The answer is important not only because it alters our national self-image but also because it affects the economy's job-creation capacity. Business start-ups are constantly priming the employment pump with new jobs. If start-ups continue to decline, overall job creation may suffer.

Take 2015 — the subject of the Census Bureau report — as a case in point. Net job creation totaled 3.1 million, the Census Bureau says. But that figure emerged from a more confusing process: the addition of 16.8 million jobs minus the loss of 13.7 million jobs. Moreover, of the 3.1 million new jobs, roughly four-fifths (2.5 million) were created by start-ups, the Census Bureau reports.

As these numbers indicate, many companies were hiring and firing. But the two often canceled each out. Consider companies aged 1 to 5 years old. In 2015, they created 2.11 million new jobs and lost 2.32 million jobs, for a net loss of 212,000. Without the impetus provided by start-up jobs, total employment growth might have been much slower.

Although we tend to think of start-ups as high-tech — the next Google or Facebook — most new firms are more mundane: plumbers, electricians, restaurants and the like. The breadth of the start-up slowdown suggests that the underlying causes do not apply to just one industry or company age. Still, there is no agreement as to causes.

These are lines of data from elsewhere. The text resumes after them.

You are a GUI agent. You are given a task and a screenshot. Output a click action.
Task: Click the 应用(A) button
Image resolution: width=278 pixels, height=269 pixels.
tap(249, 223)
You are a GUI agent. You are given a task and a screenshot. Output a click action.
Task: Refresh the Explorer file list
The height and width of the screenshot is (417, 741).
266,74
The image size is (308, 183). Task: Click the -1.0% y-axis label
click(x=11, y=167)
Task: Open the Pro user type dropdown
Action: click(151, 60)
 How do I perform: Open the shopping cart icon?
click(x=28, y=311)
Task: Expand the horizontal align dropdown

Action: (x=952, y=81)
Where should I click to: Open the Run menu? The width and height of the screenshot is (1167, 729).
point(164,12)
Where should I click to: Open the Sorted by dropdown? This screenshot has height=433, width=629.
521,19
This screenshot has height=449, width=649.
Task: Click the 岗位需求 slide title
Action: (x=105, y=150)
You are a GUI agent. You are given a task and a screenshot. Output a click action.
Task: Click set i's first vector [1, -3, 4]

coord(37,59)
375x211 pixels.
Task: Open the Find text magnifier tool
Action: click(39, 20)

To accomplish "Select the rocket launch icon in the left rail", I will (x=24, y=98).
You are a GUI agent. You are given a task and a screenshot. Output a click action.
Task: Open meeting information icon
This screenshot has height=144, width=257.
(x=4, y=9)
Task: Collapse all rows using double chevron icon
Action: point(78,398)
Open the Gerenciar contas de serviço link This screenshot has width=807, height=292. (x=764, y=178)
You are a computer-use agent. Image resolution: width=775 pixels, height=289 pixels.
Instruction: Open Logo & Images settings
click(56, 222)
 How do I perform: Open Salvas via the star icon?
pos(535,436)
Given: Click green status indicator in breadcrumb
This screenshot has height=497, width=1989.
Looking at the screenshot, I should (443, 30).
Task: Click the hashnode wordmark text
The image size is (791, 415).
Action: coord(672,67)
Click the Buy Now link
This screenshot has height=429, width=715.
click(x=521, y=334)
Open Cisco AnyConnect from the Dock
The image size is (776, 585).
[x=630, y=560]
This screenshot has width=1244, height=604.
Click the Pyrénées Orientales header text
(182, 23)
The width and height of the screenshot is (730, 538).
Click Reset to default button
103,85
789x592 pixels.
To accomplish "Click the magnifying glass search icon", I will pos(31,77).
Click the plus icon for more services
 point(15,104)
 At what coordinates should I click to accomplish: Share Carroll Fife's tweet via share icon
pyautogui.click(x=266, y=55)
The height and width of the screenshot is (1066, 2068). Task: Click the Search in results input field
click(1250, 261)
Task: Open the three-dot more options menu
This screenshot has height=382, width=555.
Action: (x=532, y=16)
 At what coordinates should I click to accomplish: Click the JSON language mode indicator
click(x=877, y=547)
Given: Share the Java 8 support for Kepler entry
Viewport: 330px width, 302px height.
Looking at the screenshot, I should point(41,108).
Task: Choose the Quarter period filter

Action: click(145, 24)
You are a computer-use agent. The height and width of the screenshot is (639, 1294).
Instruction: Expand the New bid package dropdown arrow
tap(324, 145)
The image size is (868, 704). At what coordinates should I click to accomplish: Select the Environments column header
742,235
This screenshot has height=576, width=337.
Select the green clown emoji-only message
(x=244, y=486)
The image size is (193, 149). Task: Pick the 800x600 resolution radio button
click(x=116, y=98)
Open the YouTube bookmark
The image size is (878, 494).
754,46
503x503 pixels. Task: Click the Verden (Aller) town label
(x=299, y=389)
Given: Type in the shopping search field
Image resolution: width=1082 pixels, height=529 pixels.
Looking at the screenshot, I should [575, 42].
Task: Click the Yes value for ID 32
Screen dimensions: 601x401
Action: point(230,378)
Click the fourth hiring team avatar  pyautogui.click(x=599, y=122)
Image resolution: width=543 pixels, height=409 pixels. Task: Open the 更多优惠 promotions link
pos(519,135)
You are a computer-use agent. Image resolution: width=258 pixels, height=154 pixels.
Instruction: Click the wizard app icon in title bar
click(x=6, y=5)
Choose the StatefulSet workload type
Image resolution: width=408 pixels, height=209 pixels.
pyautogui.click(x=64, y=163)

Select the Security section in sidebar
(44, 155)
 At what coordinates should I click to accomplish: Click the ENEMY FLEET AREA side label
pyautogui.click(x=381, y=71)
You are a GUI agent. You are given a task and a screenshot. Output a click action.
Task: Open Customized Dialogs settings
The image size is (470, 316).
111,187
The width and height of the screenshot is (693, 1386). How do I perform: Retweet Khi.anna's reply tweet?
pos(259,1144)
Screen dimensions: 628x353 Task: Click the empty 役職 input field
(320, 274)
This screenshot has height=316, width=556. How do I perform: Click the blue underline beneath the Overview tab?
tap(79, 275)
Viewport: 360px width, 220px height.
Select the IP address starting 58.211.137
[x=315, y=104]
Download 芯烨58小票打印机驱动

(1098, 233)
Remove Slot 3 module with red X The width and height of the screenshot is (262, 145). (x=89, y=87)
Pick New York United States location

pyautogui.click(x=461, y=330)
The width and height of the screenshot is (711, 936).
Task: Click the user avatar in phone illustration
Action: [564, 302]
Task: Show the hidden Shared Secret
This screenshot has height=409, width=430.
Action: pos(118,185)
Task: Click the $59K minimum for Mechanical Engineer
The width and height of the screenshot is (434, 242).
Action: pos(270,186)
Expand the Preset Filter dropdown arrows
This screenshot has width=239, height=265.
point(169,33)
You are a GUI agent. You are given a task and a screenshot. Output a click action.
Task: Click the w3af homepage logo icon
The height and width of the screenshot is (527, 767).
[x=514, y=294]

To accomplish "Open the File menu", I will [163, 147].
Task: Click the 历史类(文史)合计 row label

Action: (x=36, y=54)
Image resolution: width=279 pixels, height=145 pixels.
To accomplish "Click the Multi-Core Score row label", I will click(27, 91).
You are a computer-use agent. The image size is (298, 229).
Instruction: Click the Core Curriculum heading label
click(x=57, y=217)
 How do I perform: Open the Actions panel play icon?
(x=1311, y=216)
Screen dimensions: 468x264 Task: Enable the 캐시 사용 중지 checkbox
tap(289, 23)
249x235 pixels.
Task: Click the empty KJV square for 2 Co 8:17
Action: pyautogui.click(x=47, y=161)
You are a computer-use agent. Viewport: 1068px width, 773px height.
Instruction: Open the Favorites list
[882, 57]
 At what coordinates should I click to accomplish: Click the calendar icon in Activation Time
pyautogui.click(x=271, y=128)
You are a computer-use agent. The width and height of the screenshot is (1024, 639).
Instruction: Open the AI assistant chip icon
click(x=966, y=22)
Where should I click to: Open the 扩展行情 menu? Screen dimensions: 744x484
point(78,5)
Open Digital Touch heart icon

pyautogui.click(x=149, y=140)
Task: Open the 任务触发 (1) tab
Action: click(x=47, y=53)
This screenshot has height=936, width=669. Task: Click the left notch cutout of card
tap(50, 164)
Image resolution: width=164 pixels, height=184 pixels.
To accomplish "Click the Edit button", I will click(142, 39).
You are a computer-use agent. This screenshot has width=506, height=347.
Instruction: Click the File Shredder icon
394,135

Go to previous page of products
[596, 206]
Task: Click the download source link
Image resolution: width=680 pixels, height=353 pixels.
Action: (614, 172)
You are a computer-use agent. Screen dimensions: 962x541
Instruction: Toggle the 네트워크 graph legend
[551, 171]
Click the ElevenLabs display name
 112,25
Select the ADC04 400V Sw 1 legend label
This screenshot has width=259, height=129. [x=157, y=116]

Slower population growth is one pressure, says Litan. Cities and regions are expanding less rapidly than in the past and don't need as many new hairdressers, construction companies, health clubs and doctors' offices. Regions dominated by a few big employers may also have fewer start-ups. People lack a "start-up culture," says Litan. They depend too much on the mega-employer.

Growing market power of existing firms is a newer theory. "You've got rising market power," Marshall Steinbaum, an economist from the left-leaning Roosevelt Institute, told the New York Times. "In general, that makes it hard for new businesses to compete with incumbents." This has long been true, but in the past, it hasn't prevented start-ups from displacing powerful industry leaders. (See, for example, Microsoft and IBM.)

Still others argue that entrepreneurship is being strangled by hostile government policies. "Entrepreneurs need three things: great new ideas; the talent and money to pursue them; and few distractions," says John Dearie, head of the Center for American Entrepreneurship, a newly formed advocacy group.

Government, he argues, frustrates all three. Federal research and development, as a share of the economy, is less than half its post-World War peak, stifling new ideas. Immigration policy keeps out talented workers; and complex regulations and taxes distract entrepreneurs from their businesses.

"Shark Tank" rests on the premise that the dream of starting your own business and getting rich through hard work and satisfying some market demand is still thriving. Many candidates on the program fit that mold. They're passionate about their products. But the evidence from the outside world suggests a more somber question: Are they a dying breed?